• DIRECTIVE
Copy out every line of the material below, swapping each "Mortgage" for "Loan" and changing nothing else. Omit the pictures.
═══
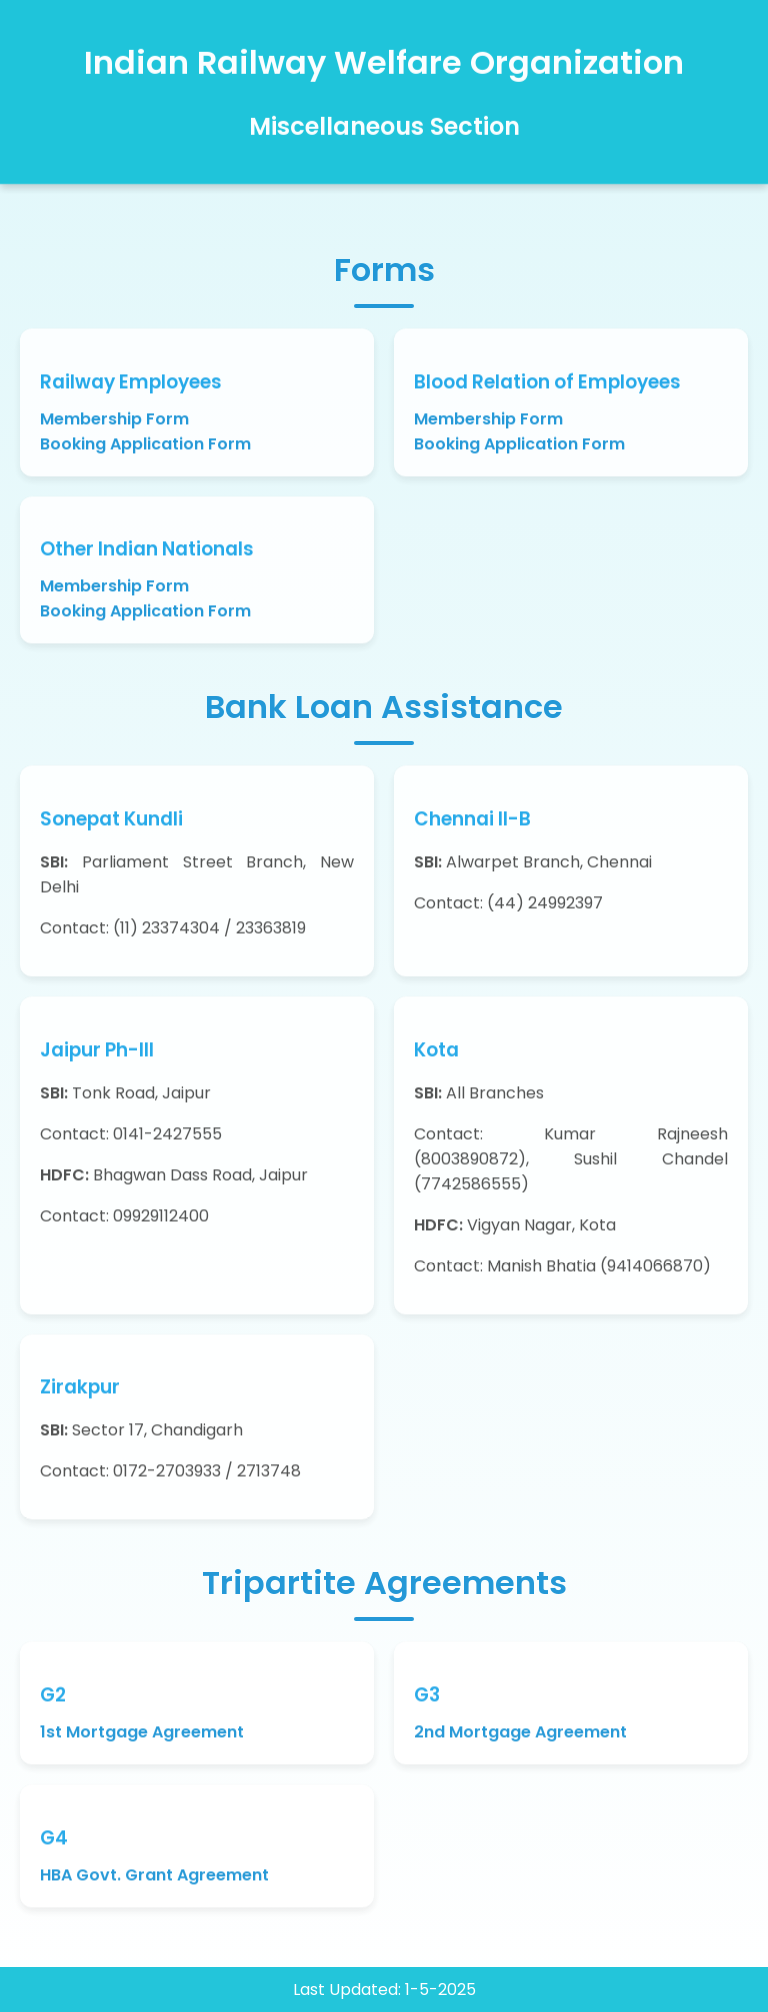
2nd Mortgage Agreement (520, 1734)
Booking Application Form (145, 446)
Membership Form (114, 421)
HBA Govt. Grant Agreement (154, 1877)
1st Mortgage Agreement (142, 1734)
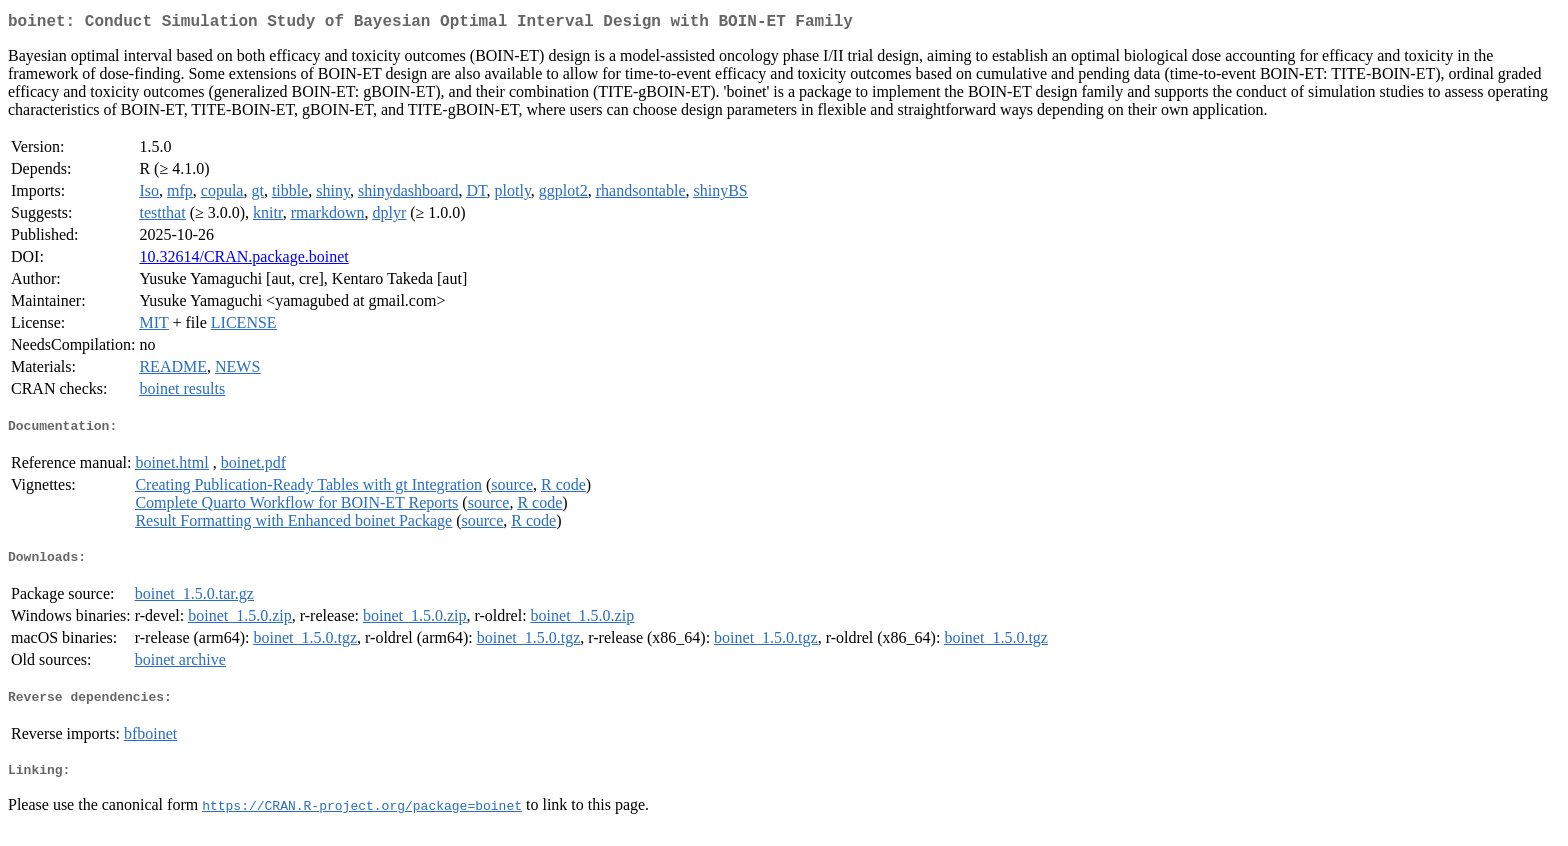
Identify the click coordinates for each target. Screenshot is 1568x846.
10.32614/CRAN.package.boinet (243, 260)
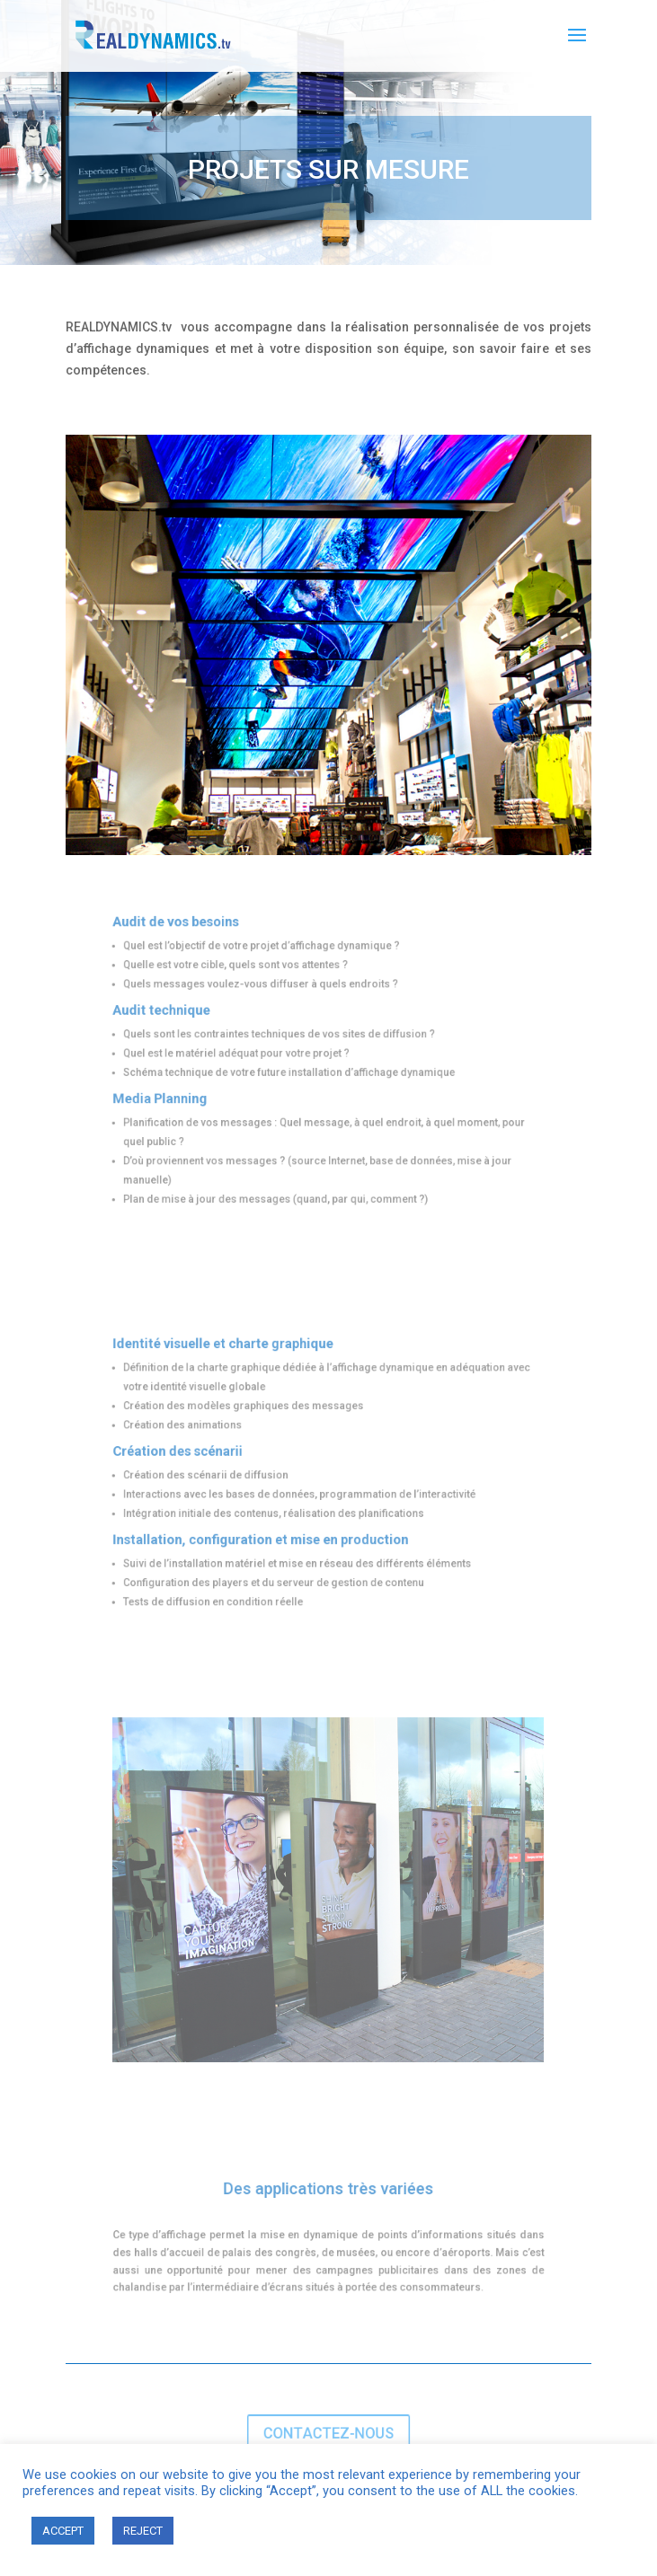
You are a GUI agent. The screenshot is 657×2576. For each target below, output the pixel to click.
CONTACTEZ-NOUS (328, 2433)
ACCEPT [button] (63, 2530)
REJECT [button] (143, 2530)
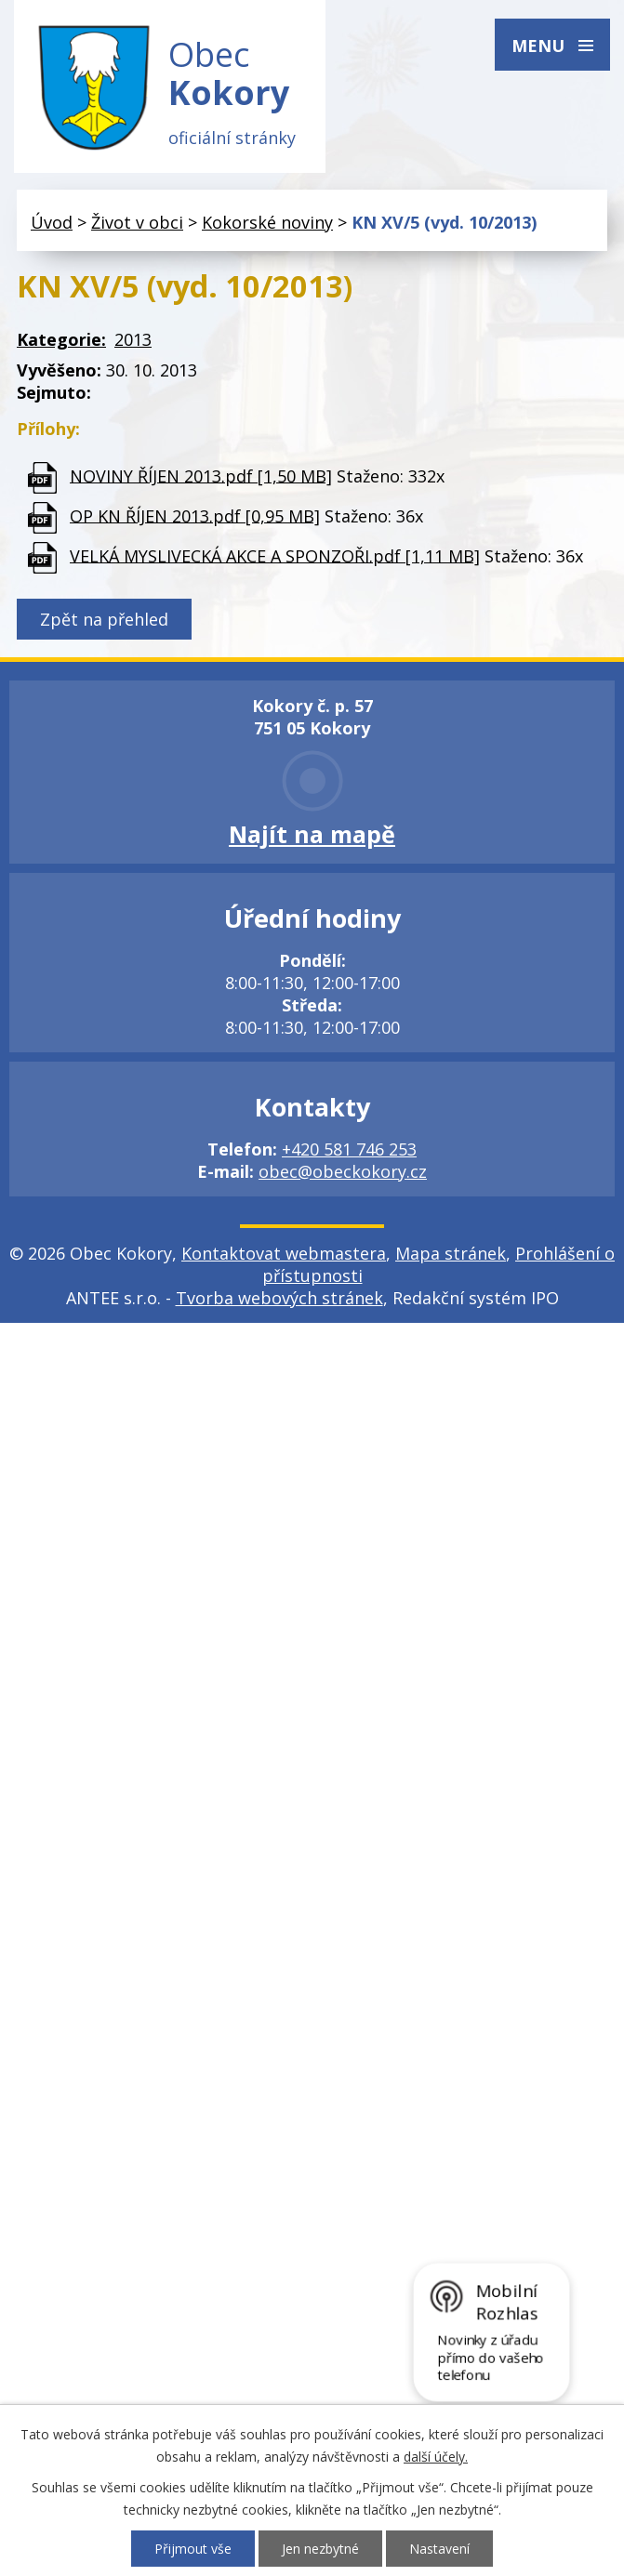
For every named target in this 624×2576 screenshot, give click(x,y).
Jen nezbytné (320, 2548)
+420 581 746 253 (349, 1149)
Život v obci (137, 222)
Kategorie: (61, 339)
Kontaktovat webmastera (283, 1253)
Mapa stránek (450, 1253)
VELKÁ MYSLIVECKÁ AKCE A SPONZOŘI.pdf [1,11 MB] (275, 555)
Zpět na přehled (104, 619)
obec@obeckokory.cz (343, 1171)
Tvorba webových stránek (279, 1298)
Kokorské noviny (267, 222)
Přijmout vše (193, 2548)
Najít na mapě (312, 834)
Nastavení (439, 2548)
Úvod (52, 222)
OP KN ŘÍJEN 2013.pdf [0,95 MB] (195, 515)
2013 (133, 339)
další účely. (436, 2456)
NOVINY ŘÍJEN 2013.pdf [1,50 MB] (201, 475)
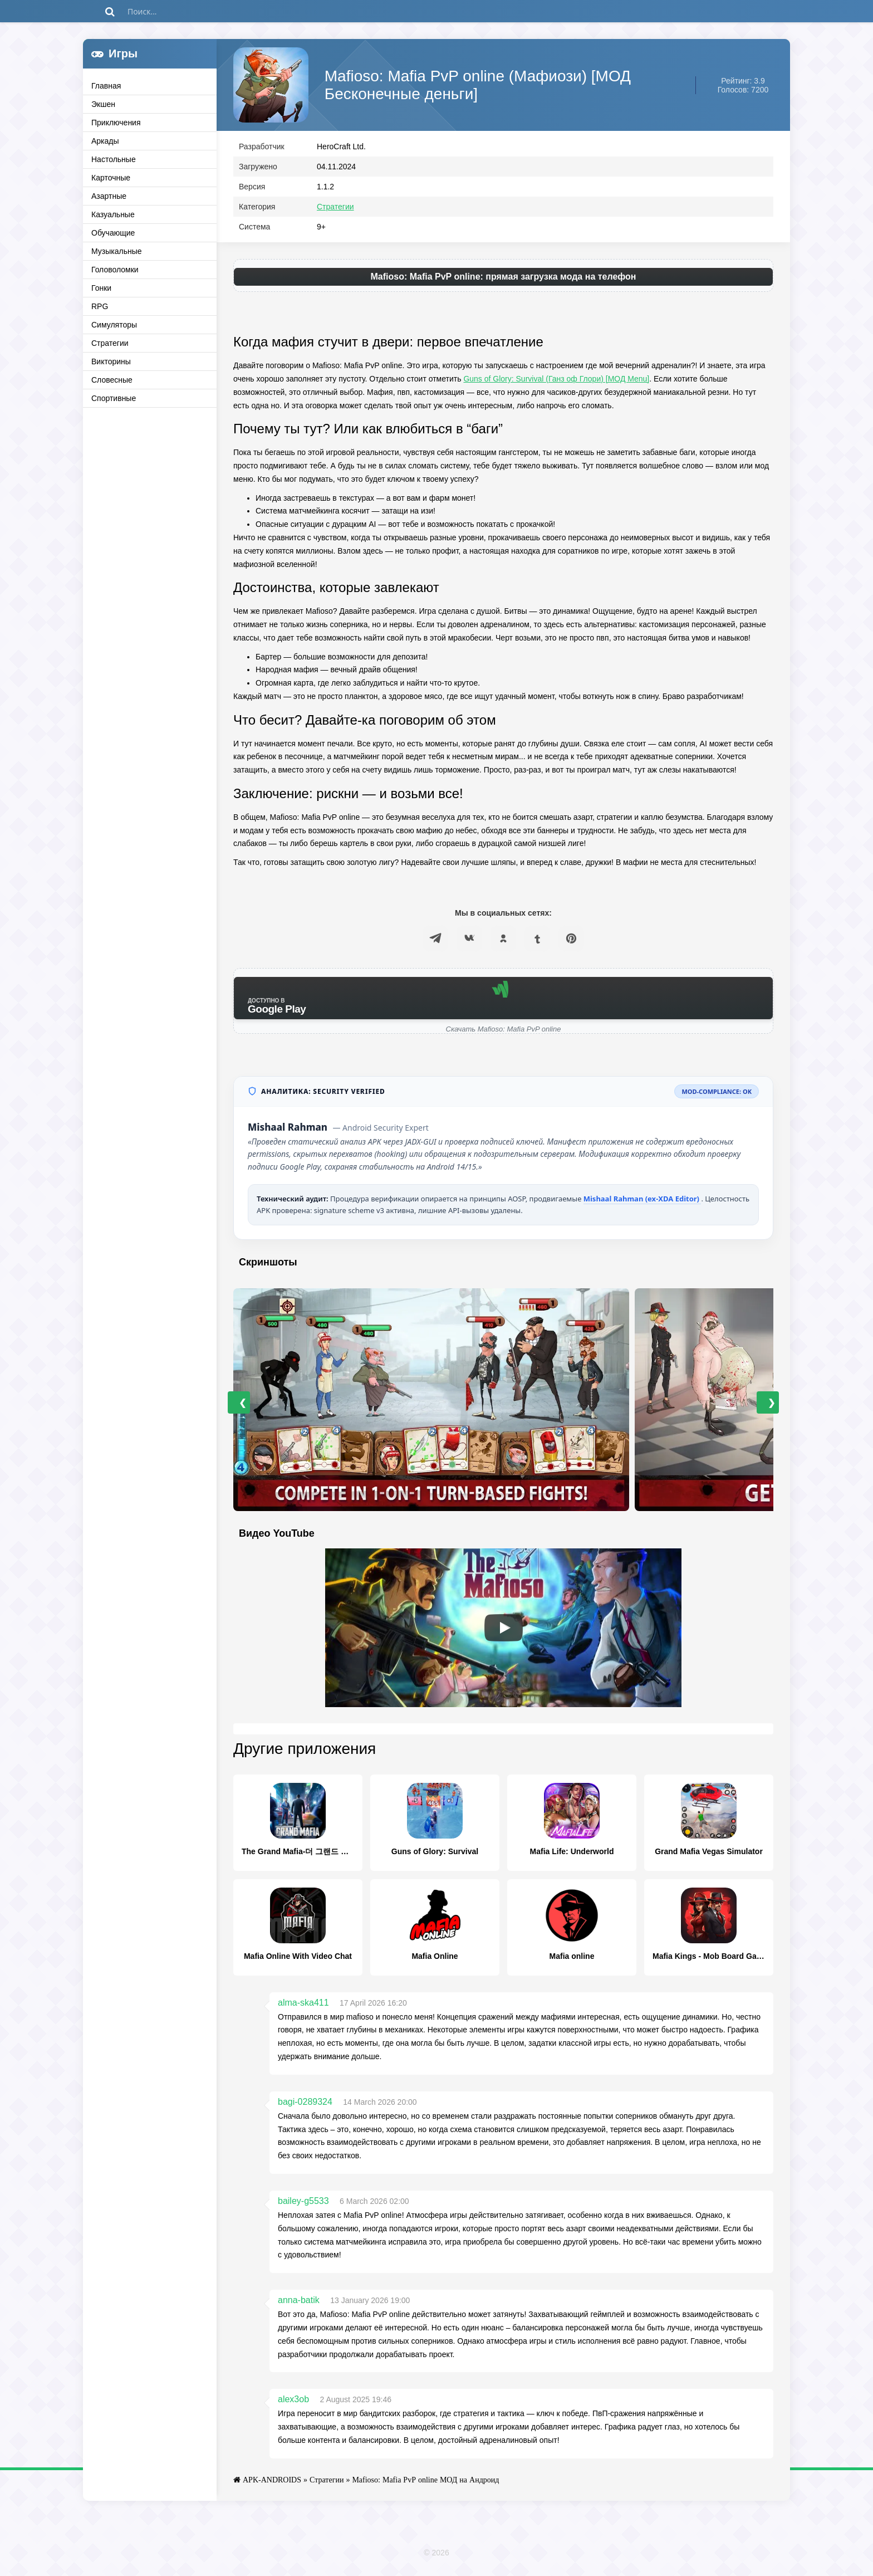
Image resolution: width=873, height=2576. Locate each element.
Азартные (108, 196)
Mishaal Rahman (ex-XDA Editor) (642, 1201)
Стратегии (110, 343)
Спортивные (113, 398)
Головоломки (115, 269)
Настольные (113, 159)
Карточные (110, 177)
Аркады (105, 140)
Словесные (112, 379)
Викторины (111, 361)
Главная (106, 85)
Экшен (103, 104)
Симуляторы (114, 324)
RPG (99, 306)
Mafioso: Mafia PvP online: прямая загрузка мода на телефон (503, 279)
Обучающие (113, 232)
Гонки (101, 287)
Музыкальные (116, 251)
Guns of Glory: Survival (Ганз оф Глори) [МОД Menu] (556, 381)
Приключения (116, 122)
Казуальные (113, 214)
═══
• TASK OUTPUT
2nd Loan Agreement (520, 1734)
Booking Application Form (145, 446)
Membership Form (114, 421)
HBA Govt. Grant Agreement (154, 1877)
1st Loan Agreement (142, 1734)
Identify the click coordinates for each target. Screenshot is 1568x846.
10.32614/CRAN.package.boinet (243, 260)
You are a GUI agent. The screenshot is 657×2576. For each target below, output the pixel to click.
CONTACTEZ-NOUS (328, 2433)
ACCEPT [button] (63, 2530)
REJECT [button] (143, 2530)
For every named target in this 624×2576 screenshot, give click(x,y).
Jen nezbytné (320, 2548)
+420 581 746 253 (349, 1149)
Život v obci (137, 222)
Kategorie: (61, 339)
Kontaktovat webmastera (283, 1253)
Mapa stránek (450, 1253)
VELKÁ MYSLIVECKÁ AKCE A SPONZOŘI.pdf [1,11 MB] (275, 555)
Zpět na přehled (104, 619)
obec@obeckokory.cz (343, 1171)
Tvorba webových stránek (279, 1298)
Kokorské noviny (267, 222)
Přijmout vše (193, 2548)
Najít na mapě (312, 834)
Nastavení (439, 2548)
Úvod (52, 222)
OP KN ŘÍJEN 2013.pdf [0,95 MB] (195, 515)
2013 (133, 339)
další účely. (436, 2456)
NOVINY ŘÍJEN 2013.pdf [1,50 MB] (201, 475)
Image resolution: width=873, height=2576. Locate each element.
Азартные (108, 196)
Mishaal Rahman (ex-XDA Editor) (642, 1201)
Стратегии (110, 343)
Спортивные (113, 398)
Головоломки (115, 269)
Настольные (113, 159)
Карточные (110, 177)
Аркады (105, 140)
Словесные (112, 379)
Викторины (111, 361)
Главная (106, 85)
Экшен (103, 104)
Симуляторы (114, 324)
RPG (99, 306)
Mafioso: Mafia PvP online: прямая загрузка мода на телефон (503, 279)
Обучающие (113, 232)
Гонки (101, 287)
Музыкальные (116, 251)
Guns of Glory: Survival (Ганз оф Глори) [МОД Menu] (556, 381)
Приключения (116, 122)
Казуальные (113, 214)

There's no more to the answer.